- [Exercise description] Exact copy, no pictures: every line from the one that contains "How do I perform: Toggle" through the end of the data below, and nothing else.

[Data excerpts]

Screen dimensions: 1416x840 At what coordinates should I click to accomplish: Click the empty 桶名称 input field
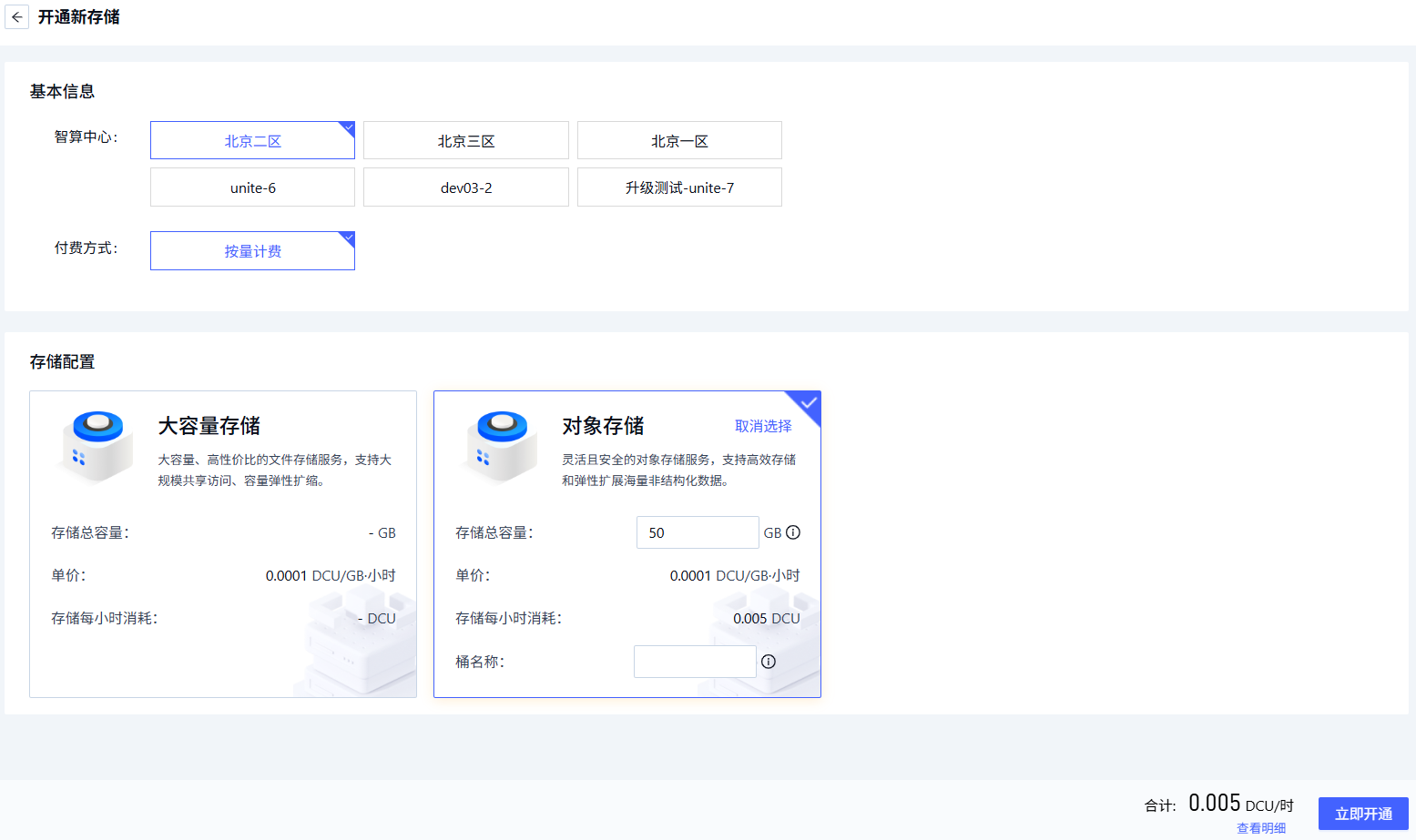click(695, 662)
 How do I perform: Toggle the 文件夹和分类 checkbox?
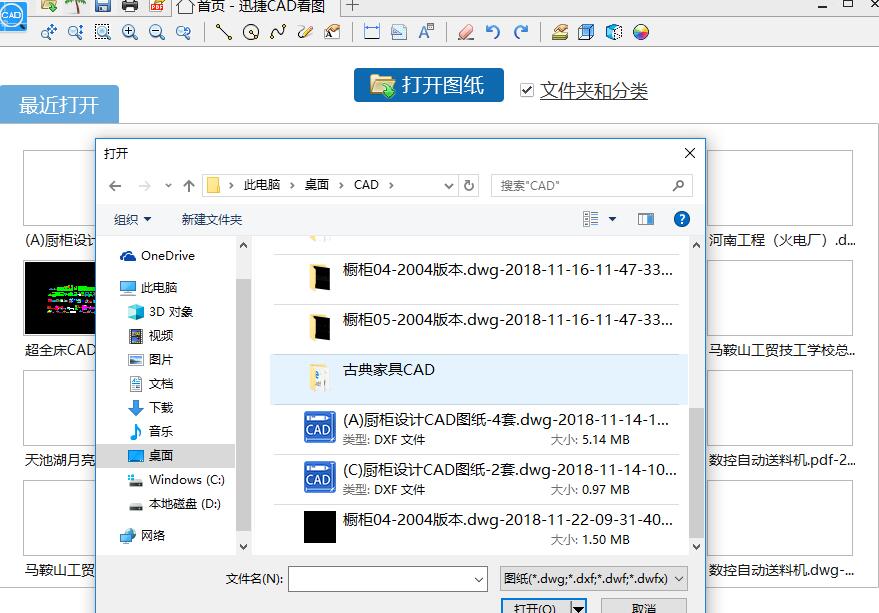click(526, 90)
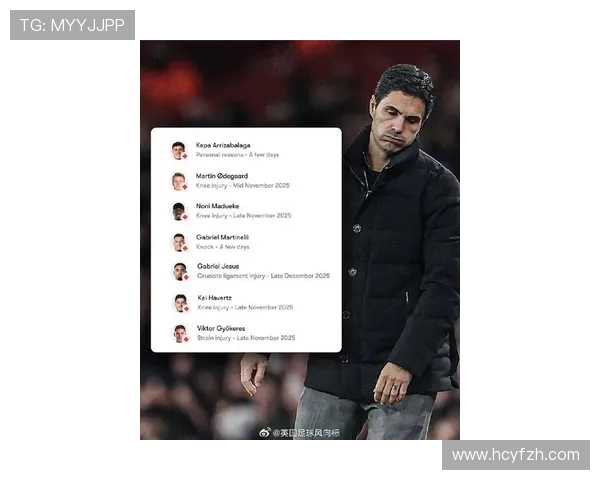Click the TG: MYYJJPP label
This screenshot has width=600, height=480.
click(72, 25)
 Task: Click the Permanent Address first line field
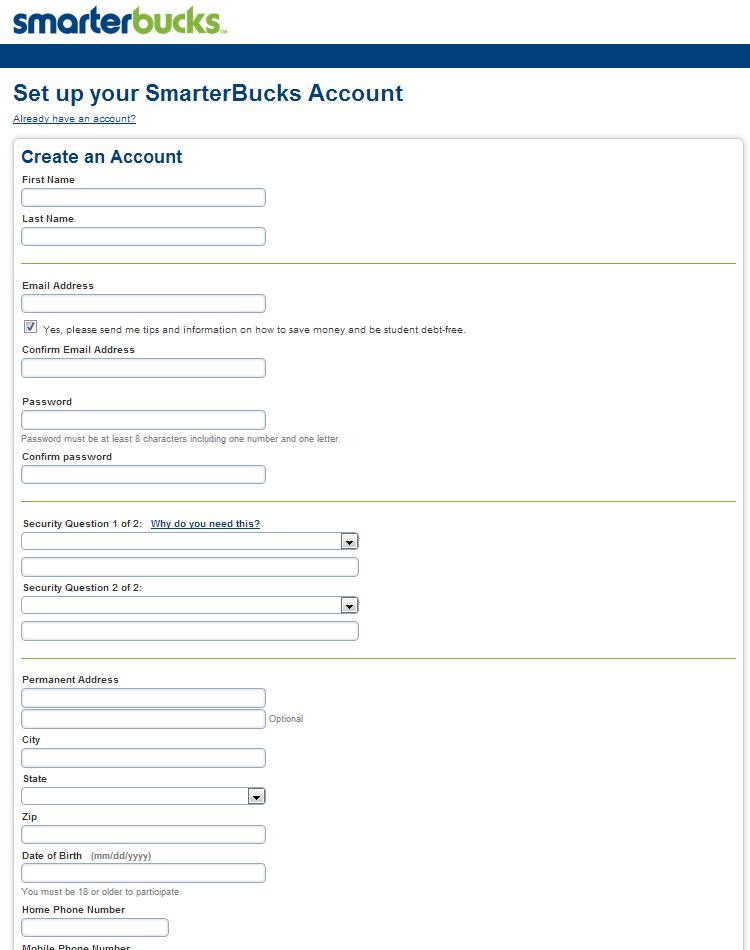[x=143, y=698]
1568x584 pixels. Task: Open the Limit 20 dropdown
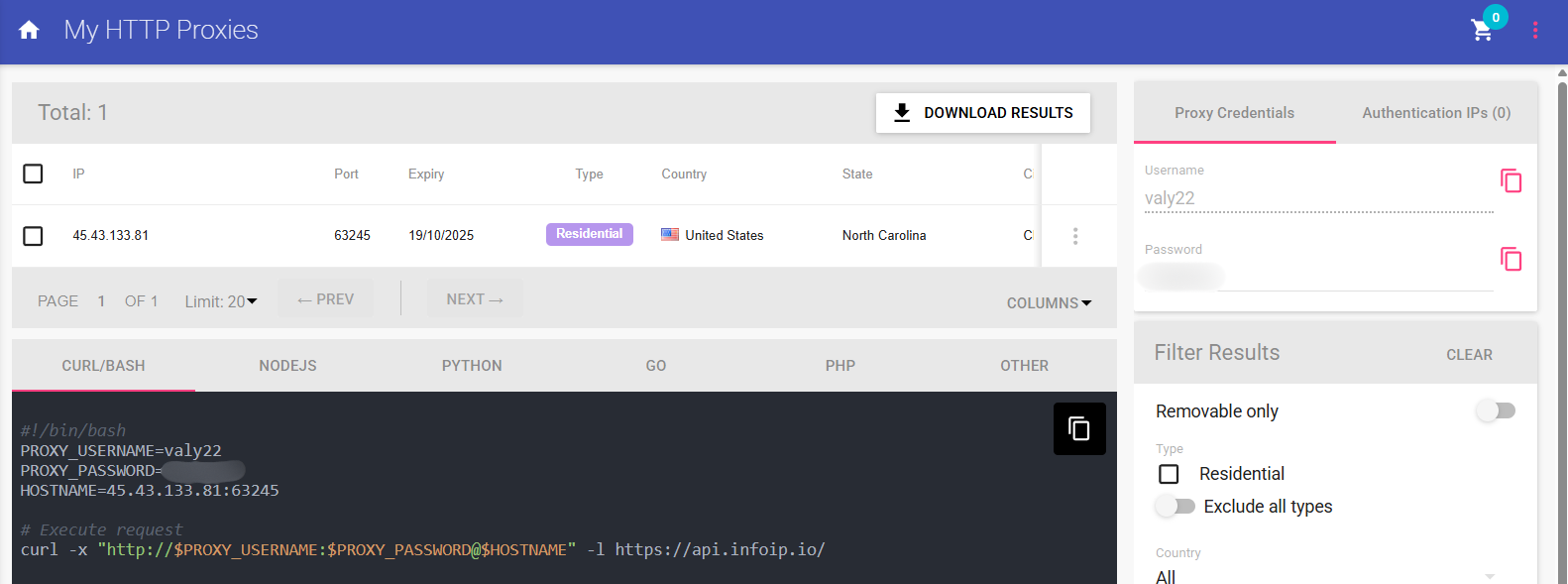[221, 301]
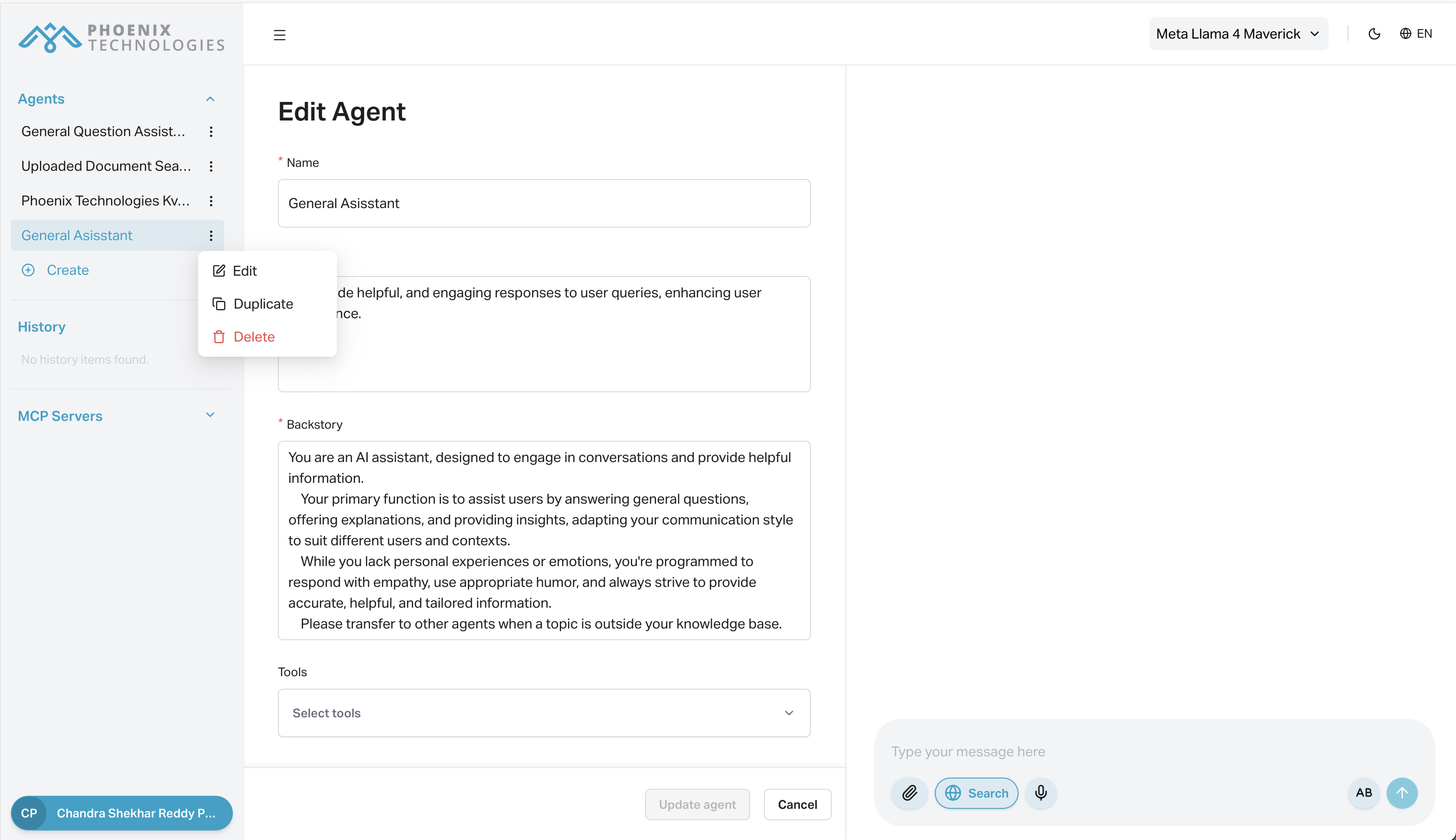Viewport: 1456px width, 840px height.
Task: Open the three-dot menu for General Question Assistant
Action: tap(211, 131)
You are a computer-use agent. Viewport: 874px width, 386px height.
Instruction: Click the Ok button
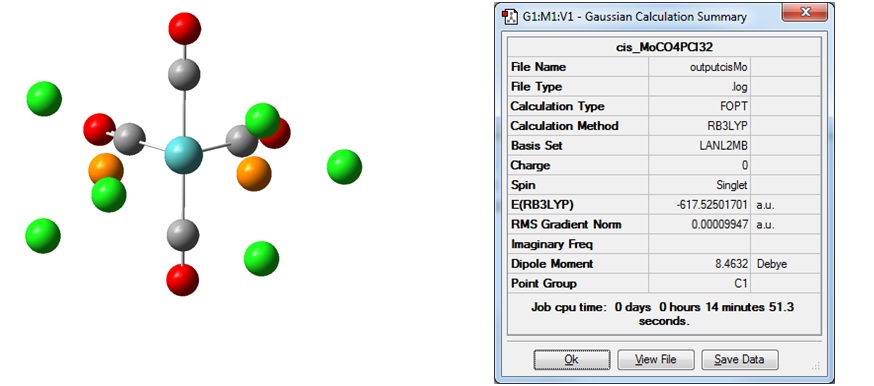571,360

[/Data excerpts]

- [Worked solution]
 How do I perform: Toggle the 文件夹和分类 checkbox?
click(526, 90)
Click the TG: MYYJJPP label
This screenshot has width=600, height=480.
click(72, 25)
 Task: Click the Permanent Address first line field
[x=143, y=698]
1568x584 pixels. Task: Open the Limit 20 dropdown
[221, 301]
Viewport: 1456px width, 840px height.
Task: Open the three-dot menu for General Question Assistant
Action: tap(211, 131)
You are a computer-use agent. Viewport: 874px width, 386px height.
Instruction: Click the Ok button
571,360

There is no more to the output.